Holmgren is hopeful that will change with the billions of dollars in government incentives allocated to this type of tech in the roughly $1 trillion infrastructure law (see below for a chart). That law, she said, “will allow us to build plants here in the United States.”
Amy’s Lunchtime Reads and Hot Takes
Carbon-Neutral Product Labels Are Proliferating. Will They Pay Off? — The Wall Street Journal (paywall)
My take: Huh. Candy-maker Mars, Inc. makes the Royal Canine pet food bran, I learned by reading this. Mars is going to mostly buy carbon offsets to make its products “carbon-neutral,” but it could use carbon-removal technologies “in the future if they are cost effective,” a company exec says. Judging by what it costs me to buy Royal Canine for my cat with a chronic upset tummy, I think Mars could probably afford to invest in helping bring those tech costs down today!
Europe Plans to Say Nuclear Power and Natural Gas Are Green Investments — The New York Times
My take: Tackling climate change means pursuing all technologies possible, not just the popular ones. Nuclear power is probably the most unpopular essential climate technology, so this move is facing uneven blowback across Europe. It’s too bad there isn’t a way for natural gas to be labeled transitional without being labeled green because natural gas isn’t green, but it’s probably necessary for a while.
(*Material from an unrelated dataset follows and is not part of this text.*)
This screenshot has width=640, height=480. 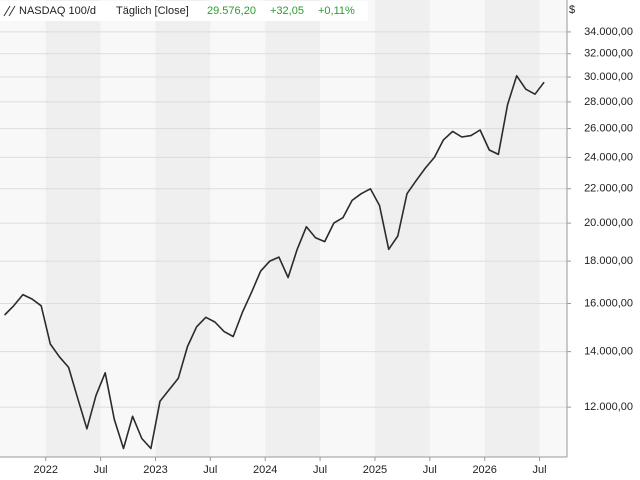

DOE unveils $1B loan for hydrogen plant. But is it 'clean'? — E&E News (paywall)
My take: Amidst the color-coded debate about blue and green hydrogen, let’s not forget turquoise! Hydrogen dubbed with this color is made using natural gas and a process called pyrolysis, which emits less carbon than blue hydrogen (which also uses natural gas). This is a promising sign that a black-and-white debate about whether a certain type of hydrogen is good or bad could give way to more nuanced shades-of-gray type talk (I think overdid it on the color metaphors).
We’re Heading Toward a Very American Climate Tragedy — The Atlantic
My take: Rob Meyer wisely noted that Congress passing only the infrastructure law could just subsidize China’s industrial dominance further.
Developing countries need better access to low-emission energy technologies — Reuters
My take: A staggering stat from this: The world’s primary energy consumption would be more than twice as much as it is today if developing countries consumed energy at the same per capita level as their richer counterparts. We must find ways to let the developing world advance while slashing emissions.
My take: Anti-nuclear environmentalists have recently been resting much of their opposition to this technology on costs. This article does a good job laying out how costs could come down for new advanced nuclear technologies.
The Build Back Better proposal, whose fate as currently constructed remains uncertain, includes tax incentives the industry considers critical to its long-term success.
AND FINALLY...
Coal train-ing a pup
Meet Zuri, my sister’s 9-month-old German Shepard. I snapped this photo as our family took a walk around our ranch in Eastern Washington last month. Look closely at the train in the background. That’s coal piled to the brim coming from Wyoming and Montana headed to export terminals in Canada.